Commerce Secretary Howard Lutnick confirmed on Tuesday that he and his family visited the private island of the late convicted sex offender Jeffrey Epstein in 2012, despite Lutnick previously saying that he had cut ties with Epstein years earlier.
“My wife was with me, as were my four children and nannies. I had another couple. They were there as well with their children, and we had lunch on the island,” Lutnick said during a Senate Appropriations subcommittee hearing. He said that he and his family were on vacation and only spent about an hour on the island before leaving.

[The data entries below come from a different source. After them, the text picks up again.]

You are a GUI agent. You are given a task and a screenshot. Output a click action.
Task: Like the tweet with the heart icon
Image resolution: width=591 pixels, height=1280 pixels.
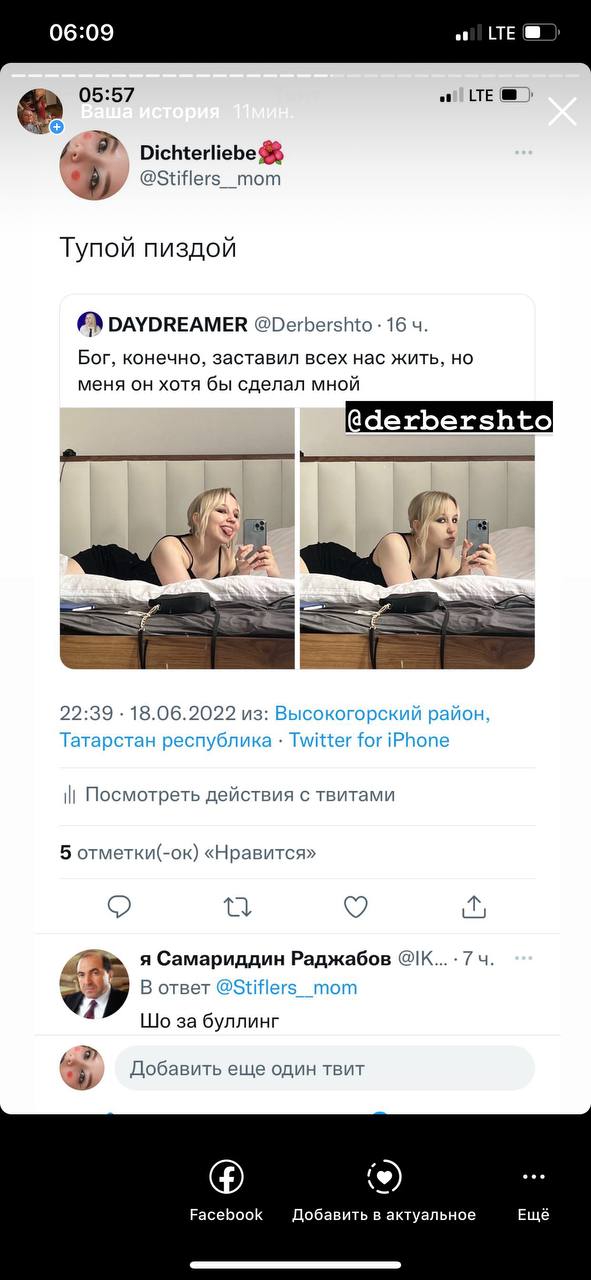coord(355,907)
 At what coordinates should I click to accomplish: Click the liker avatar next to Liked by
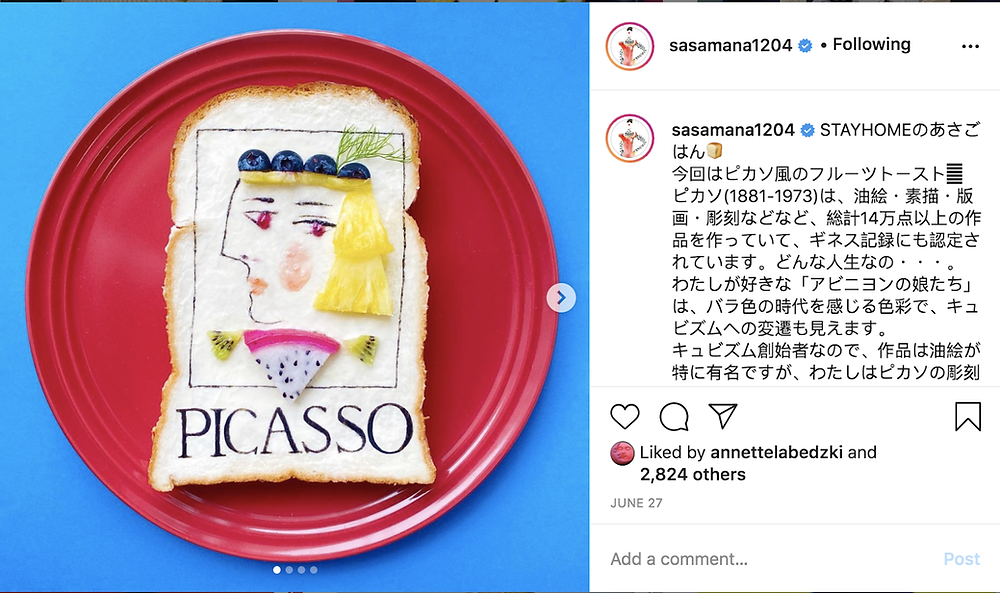click(x=622, y=453)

Lutnick’s comments come as lawmakers on both sides of the aisle have called for his resignation after the Justice Department’s latest release of records related to Epstein revealed that the Commerce Secretary’s relationship with the disgraced financier was more extensive than he had let on.

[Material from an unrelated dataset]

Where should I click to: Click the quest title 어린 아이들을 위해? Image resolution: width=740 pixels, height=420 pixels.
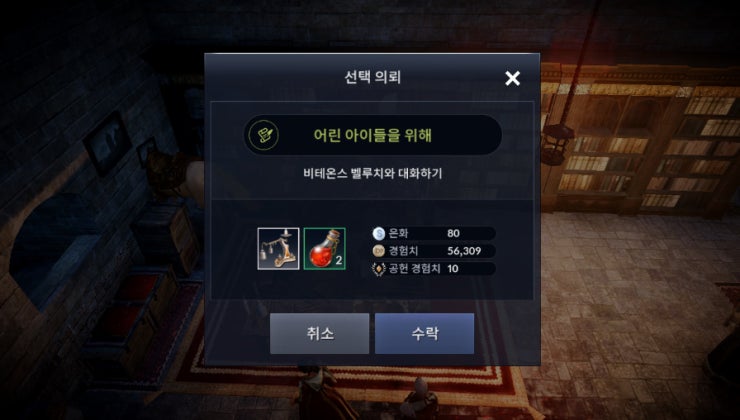point(372,135)
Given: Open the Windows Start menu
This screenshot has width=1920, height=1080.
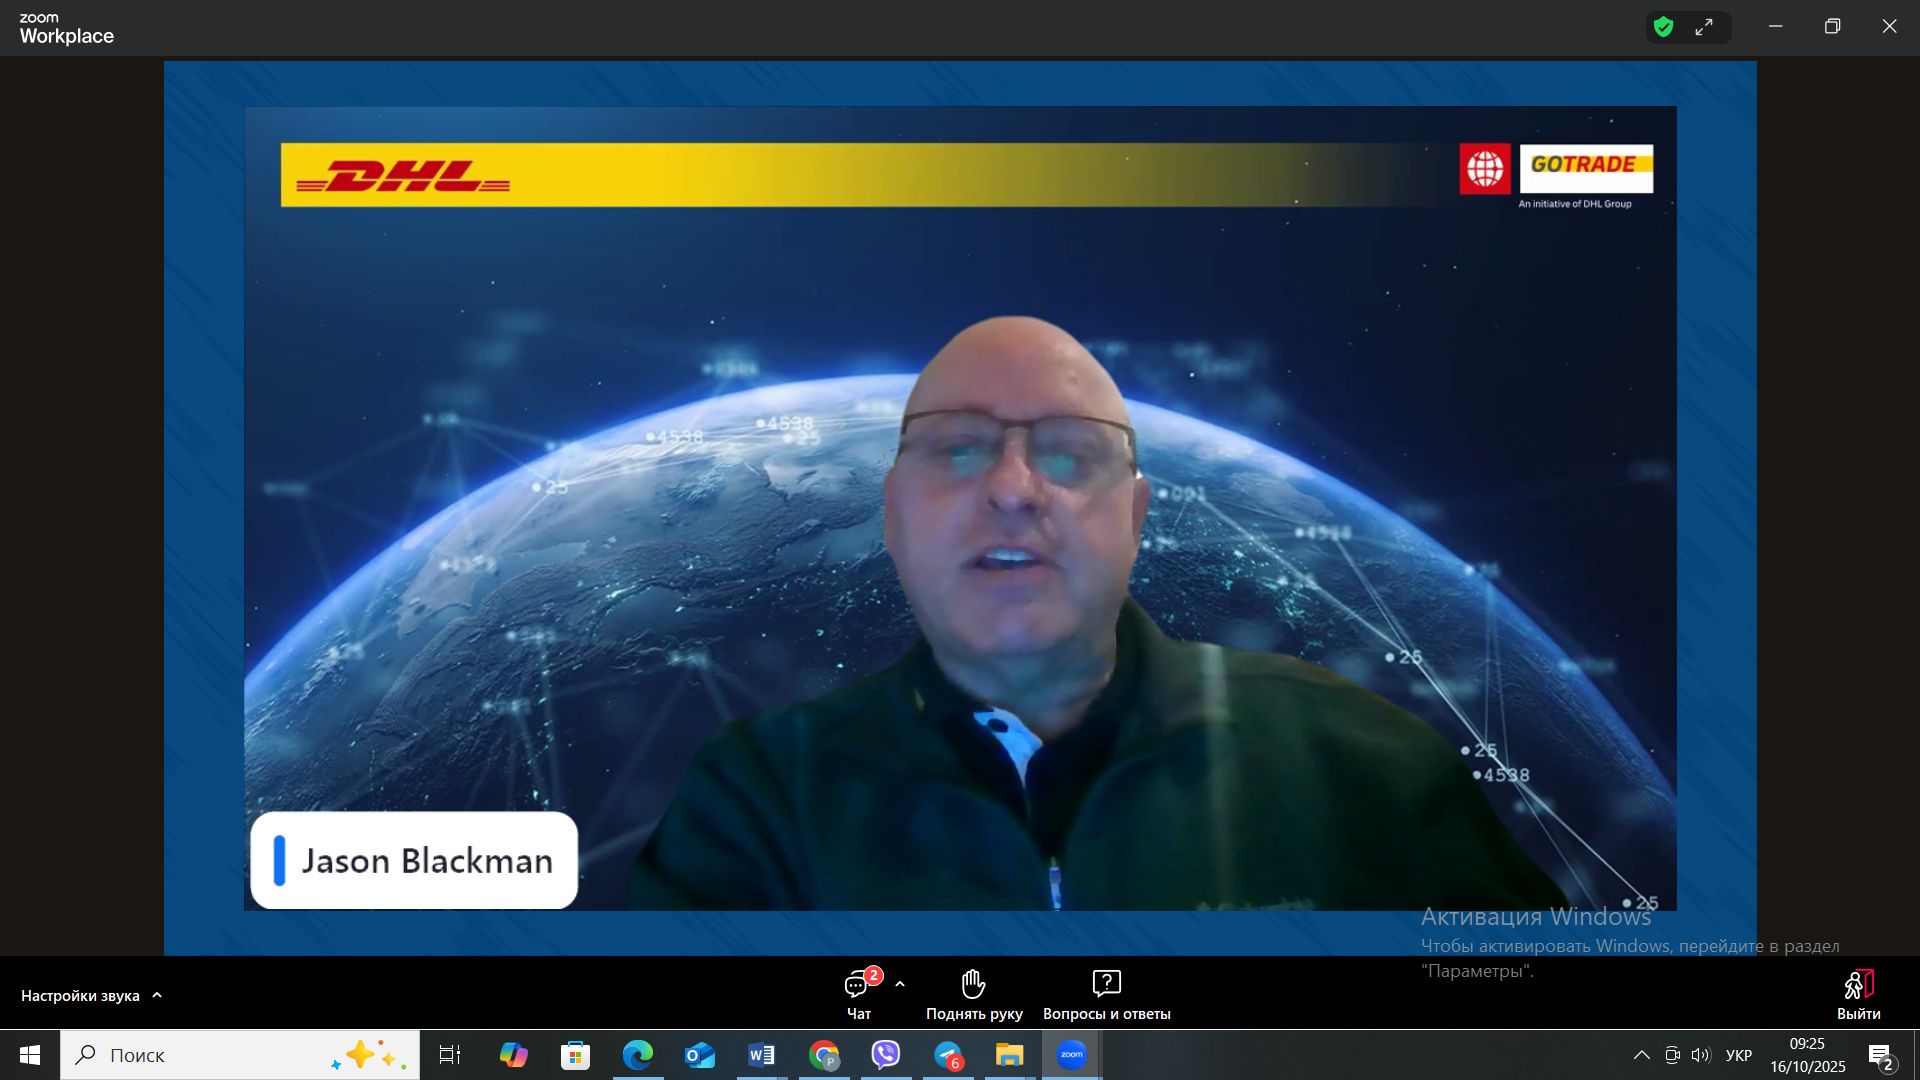Looking at the screenshot, I should tap(30, 1055).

Lutnick said on Tuesday that he had searched for his name in the files made public by the Justice Department and that there were "probably about 10 emails" that connected him to Epstein, among the more than three million pages in the latest release.

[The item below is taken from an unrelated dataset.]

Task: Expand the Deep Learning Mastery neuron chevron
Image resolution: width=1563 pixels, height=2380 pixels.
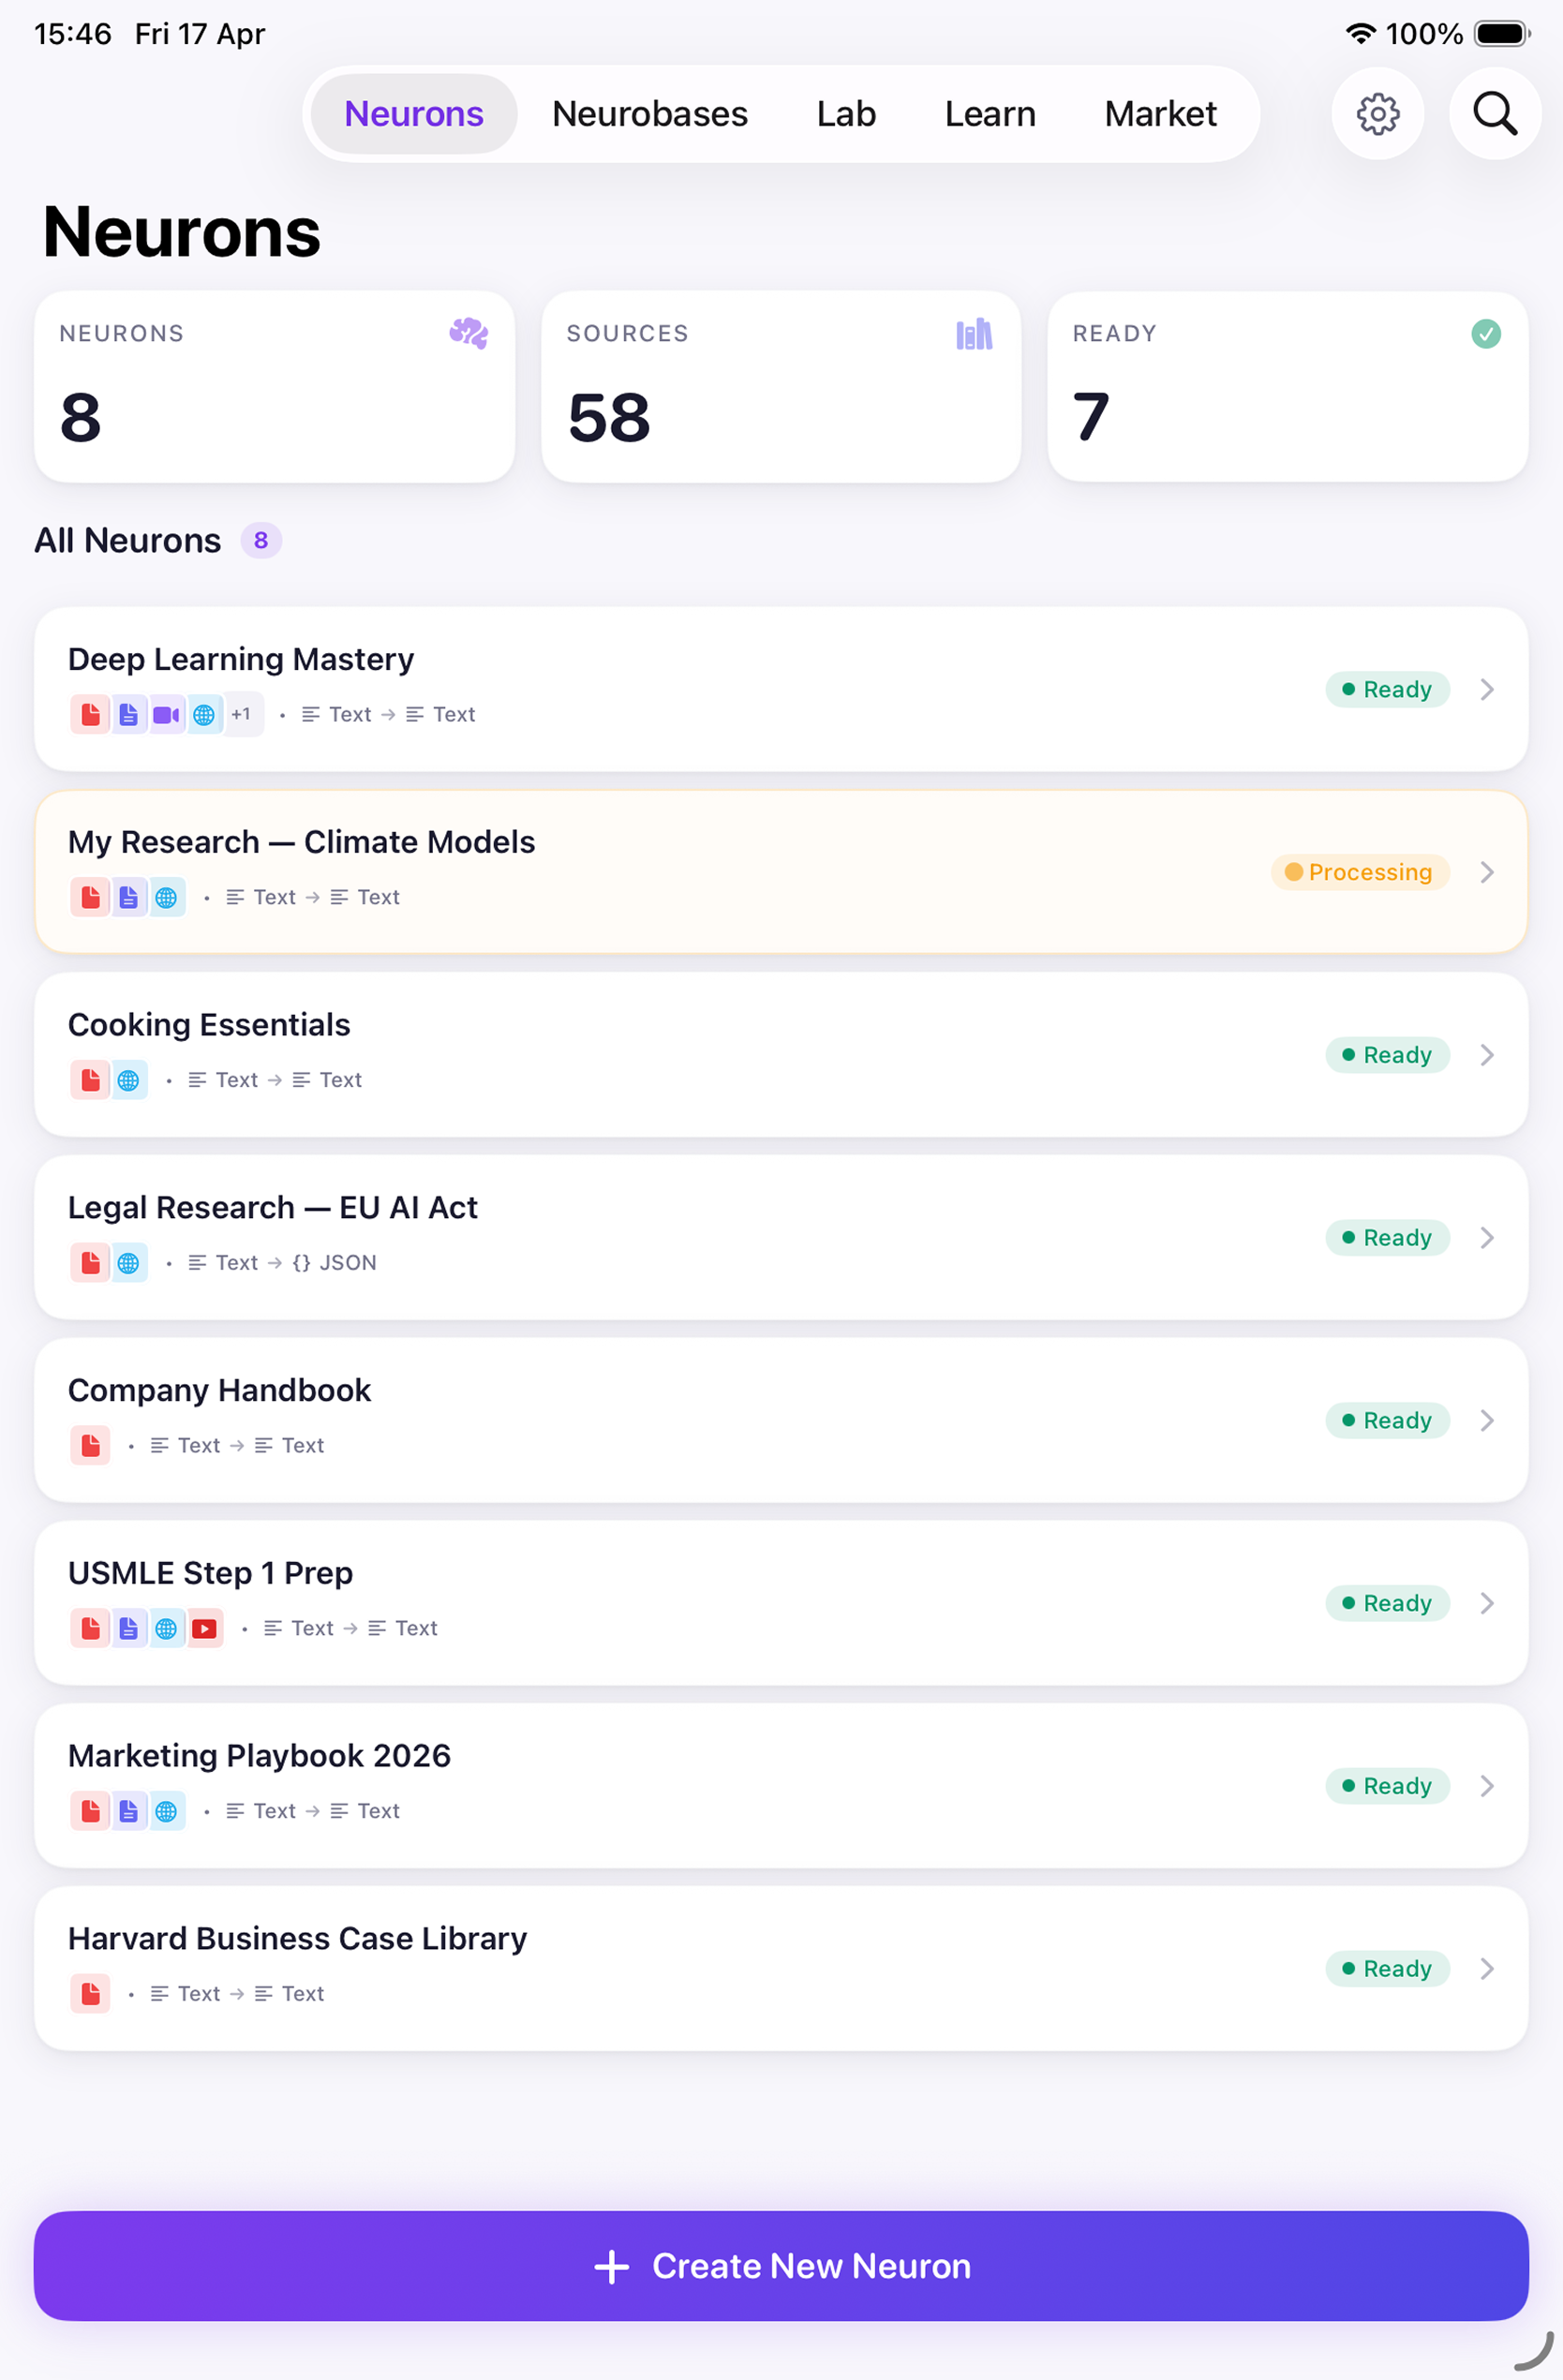Action: pyautogui.click(x=1487, y=689)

“I didn’t look through the documents with any fear whatsoever, because I know and my wife knows that I have done absolutely nothing wrong in any possible regard,” he said at the hearing.
“I did not have any relationship with him. I barely had anything to do with that person. Okay?” Lutnick said. In response to a line of questioning from Democratic Sen. Chris Van Hollen of Maryland, Lutnick said, “I have nothing to hide. Absolutely nothing.”
Read more: Bipartisan Lawmakers Call for Trump’s Commerce Secretary to Step Down—or Be Ousted—Over Epstein Ties
The Commerce Secretary, who was once Epstein’s neighbor on the Upper East Side of Manhattan, said during an interview on the “Pod Force One” podcast last year that he “was never in the room” with Epstein “socially, for business or even philanthropy” following a visit to the financier’s townhouse in 2005 that led Lutnick to find him “disgusting.”
The files released by the Justice Department late last month, however, contained communications between Lutnick and Epstein spanning the course of at least 13 years, according to a New York Times analysis. Multiple of the exchanges between the two men or their assistants indicated that Epstein and Lutnick socialized together in both New York and on Epstein’s Caribbean Island years after Lutnick said he severed ties with the financier in 2005, and after Epstein was convicted of soliciting prostitution involving a minor in 2008.
“You totally misrepresented the extent of your relationship with him to the Congress, to the American people, and to the survivors of his despicable criminal and predatory acts,” Van Hollen said to Lutnick on Tuesday. The Commerce Secretary also faced questioning over his connection to Epstein from Democratic Sens. Chris Coons of Delaware and Jeff Merkley of Oregon. None of the Senators accused Lutnick of wrongdoing, but they pushed for greater transparency on his relationship to the late sex offender.
Merkley urged Lutnick to “be completely frank and open with everyone” and “correct the record as needed” as he laid out several documents among those made public by the Justice Department that showed Lutnick interacting with Epstein after 2005.
Emails included in the latest release of the files appear to show Lutnick planning a visit to Epstein’s island, Little St. James, near St. Thomas in the U.S. Virgin Islands in December 2012.
Additional exchanges show that the visit marked one of a number of interactions between Lutnick and Epstein over the years, indicating that the two planned to meet for drinks in May 2011 and that Lutnick invited Epstein to a “very =ntimate fundraising event with Hilary Clinton” in November 2015, among other apparent personal and professional dealings.
Read more: Trump Officials Redacted Epstein Files to Protect ‘Prominent’ Individuals, Lawmakers Allege
Following reports on the communications between Lutnick and Epstein in the released files, several lawmakers called on the Commerce Secretary to step down, including Republican Rep. Thomas Massie of Kentucky, who co-authored the law that mandated the release of all the government’s files related to Epstein; Democratic Sen. Adam Schiff of California; and Democratic Rep. Robert Garcia, also of California.
“Really, he should make life easier on the President, frankly, and just resign,” Massie told CNN’s "Inside Politics" on Sunday.
“Secretary Howard Lutnick lied to the country about his ties to Epstein. Now we learned that they were in business together. He has no business being our Commerce Secretary. He should resign,” Schiff wrote on X the following day.
Garcia took it a step further, calling for Lutnick to be fired if he did not resign.
In a statement to TIME on Monday, a Commerce Department spokesperson said, “This is nothing more than a failing attempt by the legacy media to distract from the administration’s accomplishments including securing Trillions of dollars in investment, delivering historic trade deals and fighting for the American worker. Mr. and Mrs. Lutnick met Jeffrey Epstein in 2005 and had very limited interactions with him over the next 14 years.”